Let’s say you are in a certain situation. You get along pretty well with your immediate family, at most. Your parents are good together when the going’s good, but they are horrible when they don’t get along. Yelling and screaming, along with name calling, even in the night, when they are about to go to sleep. Your siblings are good people, but the laziness means you do the house chores by yourself even when they are on their day off as well. You feel bad for your mother, who is the only other house cleaner when you’re not around or at work. You know she stresses out about this because technically, she’s chronically sick and the rest of the people at home are adults, who can but will not help with the house chores or cooking unless instructed to. You all work different schedule so it’s never the same person on the same day off. The house is a 2 storey with a basement. Having 5 adults in there means a messy house because 3 of them do not have the initiative to help around.
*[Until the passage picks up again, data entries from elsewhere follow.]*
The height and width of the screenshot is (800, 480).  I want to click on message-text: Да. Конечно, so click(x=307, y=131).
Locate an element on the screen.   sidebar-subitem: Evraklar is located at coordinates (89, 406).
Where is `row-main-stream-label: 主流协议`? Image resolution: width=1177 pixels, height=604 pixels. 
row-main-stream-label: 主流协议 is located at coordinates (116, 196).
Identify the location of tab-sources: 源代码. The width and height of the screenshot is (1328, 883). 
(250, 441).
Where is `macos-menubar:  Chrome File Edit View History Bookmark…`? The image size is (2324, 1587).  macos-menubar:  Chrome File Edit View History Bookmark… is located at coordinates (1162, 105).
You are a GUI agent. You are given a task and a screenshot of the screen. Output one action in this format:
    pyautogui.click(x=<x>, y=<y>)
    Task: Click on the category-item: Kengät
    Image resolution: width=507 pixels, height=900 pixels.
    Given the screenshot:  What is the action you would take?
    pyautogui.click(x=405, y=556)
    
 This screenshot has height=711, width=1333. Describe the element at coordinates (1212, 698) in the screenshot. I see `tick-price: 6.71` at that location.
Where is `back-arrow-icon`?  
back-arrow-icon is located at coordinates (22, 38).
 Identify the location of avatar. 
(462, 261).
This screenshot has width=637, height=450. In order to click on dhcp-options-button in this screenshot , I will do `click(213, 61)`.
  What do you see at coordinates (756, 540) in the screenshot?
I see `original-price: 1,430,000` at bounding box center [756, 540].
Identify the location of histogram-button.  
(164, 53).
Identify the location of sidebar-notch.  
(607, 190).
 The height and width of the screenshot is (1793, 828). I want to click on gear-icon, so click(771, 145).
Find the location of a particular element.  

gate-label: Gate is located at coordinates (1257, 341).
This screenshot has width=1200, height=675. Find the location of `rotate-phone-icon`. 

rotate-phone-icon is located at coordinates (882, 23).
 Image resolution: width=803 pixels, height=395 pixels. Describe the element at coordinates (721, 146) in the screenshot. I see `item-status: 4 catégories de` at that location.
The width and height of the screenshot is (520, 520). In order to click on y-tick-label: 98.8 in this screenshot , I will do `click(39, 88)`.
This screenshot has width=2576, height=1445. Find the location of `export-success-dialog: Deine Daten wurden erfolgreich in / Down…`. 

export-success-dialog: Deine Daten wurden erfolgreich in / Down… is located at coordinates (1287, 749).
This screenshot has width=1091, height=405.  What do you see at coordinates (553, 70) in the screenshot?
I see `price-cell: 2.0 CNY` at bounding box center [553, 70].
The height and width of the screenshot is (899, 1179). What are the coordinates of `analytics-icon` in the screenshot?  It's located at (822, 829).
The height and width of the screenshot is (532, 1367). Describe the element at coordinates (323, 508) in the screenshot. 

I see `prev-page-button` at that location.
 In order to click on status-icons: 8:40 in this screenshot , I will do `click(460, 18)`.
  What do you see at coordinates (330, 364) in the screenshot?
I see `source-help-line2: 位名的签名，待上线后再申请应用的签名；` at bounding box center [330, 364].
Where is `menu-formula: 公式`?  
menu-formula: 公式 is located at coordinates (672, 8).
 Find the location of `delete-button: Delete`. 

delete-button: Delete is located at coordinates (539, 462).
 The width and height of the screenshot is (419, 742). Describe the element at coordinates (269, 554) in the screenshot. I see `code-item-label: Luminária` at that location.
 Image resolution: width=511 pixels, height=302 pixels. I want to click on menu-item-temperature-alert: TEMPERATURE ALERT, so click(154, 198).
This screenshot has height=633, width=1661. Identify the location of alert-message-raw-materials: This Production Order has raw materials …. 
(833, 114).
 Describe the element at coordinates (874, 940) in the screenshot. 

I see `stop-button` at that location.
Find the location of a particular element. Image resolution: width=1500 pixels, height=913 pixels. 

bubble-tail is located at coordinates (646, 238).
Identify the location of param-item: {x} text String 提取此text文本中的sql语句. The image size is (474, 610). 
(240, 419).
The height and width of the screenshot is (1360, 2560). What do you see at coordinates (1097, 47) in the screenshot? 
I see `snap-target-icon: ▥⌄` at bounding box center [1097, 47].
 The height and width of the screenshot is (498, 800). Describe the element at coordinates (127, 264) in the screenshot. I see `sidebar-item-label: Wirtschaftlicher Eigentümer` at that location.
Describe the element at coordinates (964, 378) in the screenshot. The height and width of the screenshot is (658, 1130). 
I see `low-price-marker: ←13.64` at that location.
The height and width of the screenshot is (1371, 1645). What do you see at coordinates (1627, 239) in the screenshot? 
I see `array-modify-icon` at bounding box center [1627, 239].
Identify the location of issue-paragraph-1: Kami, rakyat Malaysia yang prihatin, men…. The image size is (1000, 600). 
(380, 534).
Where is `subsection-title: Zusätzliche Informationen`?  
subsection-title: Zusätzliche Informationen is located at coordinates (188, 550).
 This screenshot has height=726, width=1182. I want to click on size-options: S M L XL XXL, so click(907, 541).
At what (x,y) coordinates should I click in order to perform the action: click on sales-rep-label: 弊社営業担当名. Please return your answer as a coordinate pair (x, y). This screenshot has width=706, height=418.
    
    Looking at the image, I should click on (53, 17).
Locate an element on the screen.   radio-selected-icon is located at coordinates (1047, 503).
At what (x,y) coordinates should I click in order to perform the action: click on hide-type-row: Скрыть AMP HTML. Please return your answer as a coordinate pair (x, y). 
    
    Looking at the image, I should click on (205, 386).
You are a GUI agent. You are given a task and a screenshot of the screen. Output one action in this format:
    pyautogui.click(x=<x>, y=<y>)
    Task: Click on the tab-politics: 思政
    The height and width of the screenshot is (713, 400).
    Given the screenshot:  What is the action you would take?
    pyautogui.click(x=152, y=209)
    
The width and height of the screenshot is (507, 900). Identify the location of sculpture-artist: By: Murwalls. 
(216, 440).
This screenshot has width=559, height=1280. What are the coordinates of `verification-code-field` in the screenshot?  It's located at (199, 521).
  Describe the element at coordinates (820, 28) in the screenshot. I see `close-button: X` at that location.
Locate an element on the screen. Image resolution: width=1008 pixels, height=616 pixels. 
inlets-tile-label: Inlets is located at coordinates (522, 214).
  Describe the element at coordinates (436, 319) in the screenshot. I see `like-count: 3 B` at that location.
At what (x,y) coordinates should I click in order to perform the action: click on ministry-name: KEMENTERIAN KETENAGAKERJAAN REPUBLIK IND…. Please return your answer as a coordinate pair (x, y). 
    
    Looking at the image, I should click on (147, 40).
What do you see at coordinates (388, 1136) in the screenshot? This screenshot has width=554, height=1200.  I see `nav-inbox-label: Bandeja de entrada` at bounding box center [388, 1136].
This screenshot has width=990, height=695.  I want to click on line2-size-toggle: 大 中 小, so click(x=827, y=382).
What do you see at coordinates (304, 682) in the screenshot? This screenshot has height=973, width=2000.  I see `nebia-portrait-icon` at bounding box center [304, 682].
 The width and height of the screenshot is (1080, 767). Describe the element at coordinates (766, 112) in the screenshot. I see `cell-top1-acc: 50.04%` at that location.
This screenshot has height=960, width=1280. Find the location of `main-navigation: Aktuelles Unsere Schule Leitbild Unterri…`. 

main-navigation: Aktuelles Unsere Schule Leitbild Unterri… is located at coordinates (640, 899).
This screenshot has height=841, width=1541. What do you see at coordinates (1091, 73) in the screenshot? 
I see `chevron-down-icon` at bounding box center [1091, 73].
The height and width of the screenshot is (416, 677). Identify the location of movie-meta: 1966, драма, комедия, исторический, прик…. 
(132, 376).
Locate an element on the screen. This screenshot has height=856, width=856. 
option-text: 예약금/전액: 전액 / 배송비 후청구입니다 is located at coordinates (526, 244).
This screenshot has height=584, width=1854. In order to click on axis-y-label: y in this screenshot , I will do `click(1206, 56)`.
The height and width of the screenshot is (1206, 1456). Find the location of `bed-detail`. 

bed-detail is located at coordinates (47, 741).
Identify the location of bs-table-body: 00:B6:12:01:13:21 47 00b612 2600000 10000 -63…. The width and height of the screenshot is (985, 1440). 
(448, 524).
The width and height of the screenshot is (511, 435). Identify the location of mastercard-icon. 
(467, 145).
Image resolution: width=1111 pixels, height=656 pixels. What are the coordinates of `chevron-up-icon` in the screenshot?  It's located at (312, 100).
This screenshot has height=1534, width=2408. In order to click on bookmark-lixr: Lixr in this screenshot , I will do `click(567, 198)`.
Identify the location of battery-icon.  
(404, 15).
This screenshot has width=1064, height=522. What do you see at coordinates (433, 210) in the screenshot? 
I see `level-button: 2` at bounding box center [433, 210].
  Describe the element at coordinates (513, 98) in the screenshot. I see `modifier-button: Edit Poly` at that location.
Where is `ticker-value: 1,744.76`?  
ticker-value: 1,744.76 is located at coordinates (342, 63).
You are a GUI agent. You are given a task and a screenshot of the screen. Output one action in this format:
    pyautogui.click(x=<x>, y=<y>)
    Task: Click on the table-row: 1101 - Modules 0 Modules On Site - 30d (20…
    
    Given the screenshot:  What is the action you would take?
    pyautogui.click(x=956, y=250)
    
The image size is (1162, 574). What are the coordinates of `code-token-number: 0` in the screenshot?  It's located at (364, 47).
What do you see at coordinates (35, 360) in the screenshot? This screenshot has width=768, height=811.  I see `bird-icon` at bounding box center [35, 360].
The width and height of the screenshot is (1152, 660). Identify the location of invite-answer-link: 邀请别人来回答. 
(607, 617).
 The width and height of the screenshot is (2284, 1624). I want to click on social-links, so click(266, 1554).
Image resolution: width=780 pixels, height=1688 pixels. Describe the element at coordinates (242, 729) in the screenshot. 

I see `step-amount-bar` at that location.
You’ll have to either yell at them or pretty much beg them to help, which you’ve done for years and honestly, you’re just fed up with it so you don’t bother anymore and just do it yourself to avoid the stress. Now the choice is this: do you leave them; move out on your own so they can learn (hopefully) to do things for themselves, knowing that your mom will be the person who will be most affected, since no one will be helping her anymore? Or do you stay to avoid stressing out your mom, but you pretty much let the others get away with being lazy, because you know you won’t be lecturing them anymore after years of trying?
It’s a hard choice, but I think it’s necessary for those 3 to realize that they can’t live like that forever. It bothers me that they don’t even think they should be doing those things, when you get them to do one thing, they’re done and will often say, “It’s your turn this time, I did it last time.” It’s not so dysfunctional when we get together, watch a movie, go to church, eat out, etc, but when it comes to those things, they don’t think of it as a mandatory thing. I feel like they don’t know the rule of division of labour. If all they do is eat and sleep and go to work, then I don’t think I can live like that anymore. It’s not fair to my mom and to myself. I wish my mom could move out to her own apartment so those three could see how it is just by themselves. I’m sure they’ll survive (LOL) but they won’t be as clean with their living space and there will be a lot of finger-pointing and swearing around dinner time when there’s no food ready, or impromptu laundry days because nobody will think to do it weekly. I think I will need to come home a few days a week to help my mom out, but they don’t need to know that.
Ok, the plan is to save for at least 4 months of rent money ($4000) so that if/when I change jobs early next year, it won’t be so hard on me. I’m thinking early June 2014 to try out the moving thing? I don’t have much stuff.. just a lot of clothes. and books. and shoes. I can’t wait to buy my future furniture! If I can find a house for rent, and a roommate, that’ll be awesome! I hate apartments.. I’m a hermit so, as little human interaction as possible is great. Ahahaha!! No, I just want to be able to put my music loud and have no one complain about it. =) That’s the big plan for next year!